Stored data
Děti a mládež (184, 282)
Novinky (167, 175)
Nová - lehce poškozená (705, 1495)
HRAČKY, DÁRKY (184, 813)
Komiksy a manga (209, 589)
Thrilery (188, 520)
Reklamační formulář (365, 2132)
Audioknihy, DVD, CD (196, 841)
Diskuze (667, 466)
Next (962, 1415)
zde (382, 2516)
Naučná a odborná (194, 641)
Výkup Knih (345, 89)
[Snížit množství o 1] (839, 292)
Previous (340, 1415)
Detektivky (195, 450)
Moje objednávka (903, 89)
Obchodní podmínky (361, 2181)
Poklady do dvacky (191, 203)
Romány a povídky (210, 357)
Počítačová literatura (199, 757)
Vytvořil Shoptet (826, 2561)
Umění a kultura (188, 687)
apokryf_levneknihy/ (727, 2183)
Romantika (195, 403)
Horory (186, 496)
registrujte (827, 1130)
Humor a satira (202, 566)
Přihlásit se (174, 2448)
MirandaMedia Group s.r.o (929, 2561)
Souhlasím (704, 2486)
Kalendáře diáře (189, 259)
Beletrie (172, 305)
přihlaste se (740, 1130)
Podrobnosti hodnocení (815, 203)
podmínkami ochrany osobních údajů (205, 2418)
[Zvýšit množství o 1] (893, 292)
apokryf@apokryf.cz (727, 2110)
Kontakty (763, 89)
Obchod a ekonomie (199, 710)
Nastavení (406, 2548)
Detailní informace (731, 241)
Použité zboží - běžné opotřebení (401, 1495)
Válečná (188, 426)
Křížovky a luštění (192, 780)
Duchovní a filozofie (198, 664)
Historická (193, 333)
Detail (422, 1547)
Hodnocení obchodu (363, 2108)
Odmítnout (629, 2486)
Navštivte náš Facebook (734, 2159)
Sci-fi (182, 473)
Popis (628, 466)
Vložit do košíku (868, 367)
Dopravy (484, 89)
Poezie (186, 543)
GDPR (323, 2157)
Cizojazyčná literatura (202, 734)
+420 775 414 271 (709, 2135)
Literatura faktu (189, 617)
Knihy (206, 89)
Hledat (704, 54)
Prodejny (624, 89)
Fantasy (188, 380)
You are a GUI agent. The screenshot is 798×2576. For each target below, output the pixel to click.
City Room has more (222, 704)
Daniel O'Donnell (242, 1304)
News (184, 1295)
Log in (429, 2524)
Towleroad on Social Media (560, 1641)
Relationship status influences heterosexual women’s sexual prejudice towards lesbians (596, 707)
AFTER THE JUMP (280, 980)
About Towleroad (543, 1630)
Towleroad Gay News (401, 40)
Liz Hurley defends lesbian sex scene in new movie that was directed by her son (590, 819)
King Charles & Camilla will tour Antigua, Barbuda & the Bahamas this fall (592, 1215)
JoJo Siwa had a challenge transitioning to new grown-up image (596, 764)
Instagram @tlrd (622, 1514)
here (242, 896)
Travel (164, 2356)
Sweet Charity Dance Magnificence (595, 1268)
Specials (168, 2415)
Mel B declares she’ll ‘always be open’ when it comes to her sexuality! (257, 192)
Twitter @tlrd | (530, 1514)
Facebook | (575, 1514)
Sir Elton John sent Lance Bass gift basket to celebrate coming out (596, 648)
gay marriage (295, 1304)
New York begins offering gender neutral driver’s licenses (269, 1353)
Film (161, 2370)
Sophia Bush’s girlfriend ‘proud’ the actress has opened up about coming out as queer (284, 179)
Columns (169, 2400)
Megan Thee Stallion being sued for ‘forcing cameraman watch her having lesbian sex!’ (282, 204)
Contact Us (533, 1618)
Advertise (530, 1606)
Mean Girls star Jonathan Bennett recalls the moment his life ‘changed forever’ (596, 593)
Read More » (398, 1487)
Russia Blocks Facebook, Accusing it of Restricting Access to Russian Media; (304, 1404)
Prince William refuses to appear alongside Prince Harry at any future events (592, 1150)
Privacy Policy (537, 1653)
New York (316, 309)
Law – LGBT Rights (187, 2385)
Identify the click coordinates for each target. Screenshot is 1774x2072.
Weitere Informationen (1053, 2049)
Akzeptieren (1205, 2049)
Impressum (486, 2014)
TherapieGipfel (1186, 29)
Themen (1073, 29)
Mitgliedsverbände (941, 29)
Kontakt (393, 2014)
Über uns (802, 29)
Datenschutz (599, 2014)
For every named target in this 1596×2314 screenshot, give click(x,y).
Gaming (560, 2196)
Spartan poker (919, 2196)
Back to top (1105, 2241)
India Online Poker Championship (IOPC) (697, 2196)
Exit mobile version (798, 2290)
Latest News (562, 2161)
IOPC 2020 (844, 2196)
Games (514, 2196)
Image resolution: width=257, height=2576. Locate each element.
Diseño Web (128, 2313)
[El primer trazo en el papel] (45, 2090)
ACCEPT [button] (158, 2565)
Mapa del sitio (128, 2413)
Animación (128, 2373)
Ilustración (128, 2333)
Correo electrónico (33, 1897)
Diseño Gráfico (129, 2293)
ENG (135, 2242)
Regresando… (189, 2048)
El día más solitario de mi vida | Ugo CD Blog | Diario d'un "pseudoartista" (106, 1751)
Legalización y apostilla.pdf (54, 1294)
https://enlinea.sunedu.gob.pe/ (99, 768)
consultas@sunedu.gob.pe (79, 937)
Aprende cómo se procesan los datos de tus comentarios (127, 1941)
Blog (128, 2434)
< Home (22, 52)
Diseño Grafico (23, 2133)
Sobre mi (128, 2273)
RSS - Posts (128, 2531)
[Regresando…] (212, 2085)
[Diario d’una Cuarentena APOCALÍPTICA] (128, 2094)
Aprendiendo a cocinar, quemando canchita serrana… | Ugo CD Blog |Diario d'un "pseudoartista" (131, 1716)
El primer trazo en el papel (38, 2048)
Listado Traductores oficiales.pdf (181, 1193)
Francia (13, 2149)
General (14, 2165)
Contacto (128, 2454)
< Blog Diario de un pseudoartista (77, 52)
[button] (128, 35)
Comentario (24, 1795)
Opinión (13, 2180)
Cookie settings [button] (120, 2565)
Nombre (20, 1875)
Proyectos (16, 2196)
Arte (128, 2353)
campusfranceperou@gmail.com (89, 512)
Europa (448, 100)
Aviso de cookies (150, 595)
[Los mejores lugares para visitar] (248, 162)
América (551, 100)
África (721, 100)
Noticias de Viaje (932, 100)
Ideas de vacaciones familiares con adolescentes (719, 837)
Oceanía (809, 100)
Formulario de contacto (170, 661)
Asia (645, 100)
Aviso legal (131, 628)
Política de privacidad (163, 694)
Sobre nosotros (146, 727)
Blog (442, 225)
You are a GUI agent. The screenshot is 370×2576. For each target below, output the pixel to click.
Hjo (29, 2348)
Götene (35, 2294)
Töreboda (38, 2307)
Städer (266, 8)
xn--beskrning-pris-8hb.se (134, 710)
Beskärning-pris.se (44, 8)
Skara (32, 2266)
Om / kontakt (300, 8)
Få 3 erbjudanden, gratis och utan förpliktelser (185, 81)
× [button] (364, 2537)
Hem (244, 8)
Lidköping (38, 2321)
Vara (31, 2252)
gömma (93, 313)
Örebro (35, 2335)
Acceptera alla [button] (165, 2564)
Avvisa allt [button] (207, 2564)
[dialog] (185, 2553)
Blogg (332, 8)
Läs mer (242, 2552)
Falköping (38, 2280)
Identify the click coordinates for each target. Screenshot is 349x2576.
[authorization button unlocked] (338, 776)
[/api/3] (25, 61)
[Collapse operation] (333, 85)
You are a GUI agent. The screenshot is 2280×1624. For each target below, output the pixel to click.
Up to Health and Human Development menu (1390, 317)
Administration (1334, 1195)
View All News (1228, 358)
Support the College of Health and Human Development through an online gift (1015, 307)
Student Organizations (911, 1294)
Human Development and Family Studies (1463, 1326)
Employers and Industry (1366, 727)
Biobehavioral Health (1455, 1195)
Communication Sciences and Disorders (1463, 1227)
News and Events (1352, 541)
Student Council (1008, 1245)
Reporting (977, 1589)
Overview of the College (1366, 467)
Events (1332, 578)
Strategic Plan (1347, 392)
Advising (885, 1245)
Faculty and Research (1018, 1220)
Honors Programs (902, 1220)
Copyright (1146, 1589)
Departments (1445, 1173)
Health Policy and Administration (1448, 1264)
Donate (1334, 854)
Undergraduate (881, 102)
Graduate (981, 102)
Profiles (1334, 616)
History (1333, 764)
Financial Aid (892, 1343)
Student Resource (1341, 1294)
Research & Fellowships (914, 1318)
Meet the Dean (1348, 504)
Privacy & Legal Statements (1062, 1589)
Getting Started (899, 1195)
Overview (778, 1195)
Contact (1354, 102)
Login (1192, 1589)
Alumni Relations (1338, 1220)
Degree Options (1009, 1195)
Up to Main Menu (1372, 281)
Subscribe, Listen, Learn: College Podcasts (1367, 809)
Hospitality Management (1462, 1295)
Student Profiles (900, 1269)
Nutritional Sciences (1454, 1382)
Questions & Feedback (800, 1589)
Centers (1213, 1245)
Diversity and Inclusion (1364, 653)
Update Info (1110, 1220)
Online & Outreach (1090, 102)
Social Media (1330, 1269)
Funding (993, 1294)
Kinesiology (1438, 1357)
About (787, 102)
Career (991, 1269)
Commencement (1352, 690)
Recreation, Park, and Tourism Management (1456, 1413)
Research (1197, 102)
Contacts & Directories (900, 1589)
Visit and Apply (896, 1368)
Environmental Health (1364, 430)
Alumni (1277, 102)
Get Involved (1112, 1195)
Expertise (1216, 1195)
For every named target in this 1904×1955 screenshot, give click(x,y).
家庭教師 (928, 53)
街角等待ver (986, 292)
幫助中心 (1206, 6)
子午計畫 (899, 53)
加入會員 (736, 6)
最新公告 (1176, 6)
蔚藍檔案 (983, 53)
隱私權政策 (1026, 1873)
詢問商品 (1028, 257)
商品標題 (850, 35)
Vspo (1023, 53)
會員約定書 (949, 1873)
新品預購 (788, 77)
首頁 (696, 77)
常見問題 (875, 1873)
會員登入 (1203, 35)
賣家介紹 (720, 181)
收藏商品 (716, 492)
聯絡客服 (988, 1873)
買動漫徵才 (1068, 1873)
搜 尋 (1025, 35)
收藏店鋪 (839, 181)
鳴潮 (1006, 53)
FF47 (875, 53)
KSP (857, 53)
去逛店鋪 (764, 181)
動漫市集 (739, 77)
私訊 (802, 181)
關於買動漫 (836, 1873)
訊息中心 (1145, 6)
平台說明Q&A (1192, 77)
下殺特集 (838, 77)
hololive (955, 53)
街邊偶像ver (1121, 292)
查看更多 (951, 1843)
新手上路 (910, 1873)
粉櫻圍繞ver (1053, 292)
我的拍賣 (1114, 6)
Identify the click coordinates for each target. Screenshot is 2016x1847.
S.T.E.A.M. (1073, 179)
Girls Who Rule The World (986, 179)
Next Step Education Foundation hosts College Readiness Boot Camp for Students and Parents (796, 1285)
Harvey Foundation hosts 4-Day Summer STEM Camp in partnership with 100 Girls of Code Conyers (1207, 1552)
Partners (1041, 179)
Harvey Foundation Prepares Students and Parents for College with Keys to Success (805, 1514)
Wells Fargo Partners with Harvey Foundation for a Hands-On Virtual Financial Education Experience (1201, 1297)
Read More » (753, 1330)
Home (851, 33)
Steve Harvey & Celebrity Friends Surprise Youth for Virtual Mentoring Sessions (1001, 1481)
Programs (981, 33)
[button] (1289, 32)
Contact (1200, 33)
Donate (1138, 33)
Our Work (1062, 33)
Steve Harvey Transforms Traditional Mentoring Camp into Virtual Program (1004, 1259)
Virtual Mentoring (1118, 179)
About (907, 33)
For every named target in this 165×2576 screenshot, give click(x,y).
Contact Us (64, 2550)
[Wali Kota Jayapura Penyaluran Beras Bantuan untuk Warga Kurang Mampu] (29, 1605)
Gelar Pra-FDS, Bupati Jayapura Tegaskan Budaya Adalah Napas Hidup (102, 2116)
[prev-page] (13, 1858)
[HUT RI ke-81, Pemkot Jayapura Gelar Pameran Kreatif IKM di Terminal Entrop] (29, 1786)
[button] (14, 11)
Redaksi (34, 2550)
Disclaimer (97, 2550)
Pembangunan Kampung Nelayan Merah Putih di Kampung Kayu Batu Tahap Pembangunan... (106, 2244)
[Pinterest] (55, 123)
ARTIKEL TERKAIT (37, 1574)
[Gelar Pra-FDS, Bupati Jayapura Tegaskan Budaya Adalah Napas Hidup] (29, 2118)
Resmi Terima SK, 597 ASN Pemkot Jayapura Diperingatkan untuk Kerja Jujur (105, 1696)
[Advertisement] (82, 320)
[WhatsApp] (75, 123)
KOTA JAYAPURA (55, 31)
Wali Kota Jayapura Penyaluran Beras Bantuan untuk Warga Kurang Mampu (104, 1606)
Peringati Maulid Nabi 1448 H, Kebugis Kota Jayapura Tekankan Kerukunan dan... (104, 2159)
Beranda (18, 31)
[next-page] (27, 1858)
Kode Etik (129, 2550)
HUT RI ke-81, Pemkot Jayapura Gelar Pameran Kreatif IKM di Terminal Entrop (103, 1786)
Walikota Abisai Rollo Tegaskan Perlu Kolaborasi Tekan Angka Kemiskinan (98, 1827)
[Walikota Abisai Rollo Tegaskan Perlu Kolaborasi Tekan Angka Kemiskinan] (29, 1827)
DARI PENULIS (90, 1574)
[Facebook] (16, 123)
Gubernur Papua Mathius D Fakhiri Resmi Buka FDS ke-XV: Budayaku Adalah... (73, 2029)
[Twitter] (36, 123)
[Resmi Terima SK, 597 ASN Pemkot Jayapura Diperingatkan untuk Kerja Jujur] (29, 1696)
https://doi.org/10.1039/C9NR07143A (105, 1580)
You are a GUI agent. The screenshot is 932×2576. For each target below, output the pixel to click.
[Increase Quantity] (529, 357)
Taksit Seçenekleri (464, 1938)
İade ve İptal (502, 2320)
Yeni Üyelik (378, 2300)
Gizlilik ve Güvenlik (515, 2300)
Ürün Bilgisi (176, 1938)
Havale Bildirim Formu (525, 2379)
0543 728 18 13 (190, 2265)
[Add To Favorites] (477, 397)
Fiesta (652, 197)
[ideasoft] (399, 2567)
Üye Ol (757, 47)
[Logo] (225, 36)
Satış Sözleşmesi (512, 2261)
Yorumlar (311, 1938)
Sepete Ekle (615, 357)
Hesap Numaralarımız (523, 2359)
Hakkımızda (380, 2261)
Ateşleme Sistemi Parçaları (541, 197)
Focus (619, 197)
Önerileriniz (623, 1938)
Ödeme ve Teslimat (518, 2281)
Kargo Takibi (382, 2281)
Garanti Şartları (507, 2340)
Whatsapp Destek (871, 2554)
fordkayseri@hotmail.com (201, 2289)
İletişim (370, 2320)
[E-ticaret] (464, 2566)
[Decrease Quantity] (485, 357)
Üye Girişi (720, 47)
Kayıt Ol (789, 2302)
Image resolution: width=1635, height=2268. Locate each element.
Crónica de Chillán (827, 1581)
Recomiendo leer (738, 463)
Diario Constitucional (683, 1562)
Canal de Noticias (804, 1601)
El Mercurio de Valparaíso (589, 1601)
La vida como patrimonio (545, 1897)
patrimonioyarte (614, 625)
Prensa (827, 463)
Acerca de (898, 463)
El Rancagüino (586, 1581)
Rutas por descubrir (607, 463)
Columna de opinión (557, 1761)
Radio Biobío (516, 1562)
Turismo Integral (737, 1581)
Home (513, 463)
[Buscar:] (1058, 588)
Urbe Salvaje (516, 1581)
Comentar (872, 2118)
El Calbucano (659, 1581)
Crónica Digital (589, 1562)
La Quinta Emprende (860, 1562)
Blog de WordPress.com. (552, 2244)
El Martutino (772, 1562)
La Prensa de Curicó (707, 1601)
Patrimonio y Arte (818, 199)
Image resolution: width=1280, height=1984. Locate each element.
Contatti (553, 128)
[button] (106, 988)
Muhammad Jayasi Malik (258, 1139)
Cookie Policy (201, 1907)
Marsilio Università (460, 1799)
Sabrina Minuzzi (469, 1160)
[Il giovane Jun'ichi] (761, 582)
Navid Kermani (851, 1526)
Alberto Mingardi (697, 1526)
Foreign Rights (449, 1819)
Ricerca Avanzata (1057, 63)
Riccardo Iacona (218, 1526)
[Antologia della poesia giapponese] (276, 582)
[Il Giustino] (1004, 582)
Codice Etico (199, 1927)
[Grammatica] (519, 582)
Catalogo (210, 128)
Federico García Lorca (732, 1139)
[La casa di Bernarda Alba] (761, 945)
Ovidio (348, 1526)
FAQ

What is expected: Count every line in the records that holds "Noticias" and give that count by itself.

The completed task: 2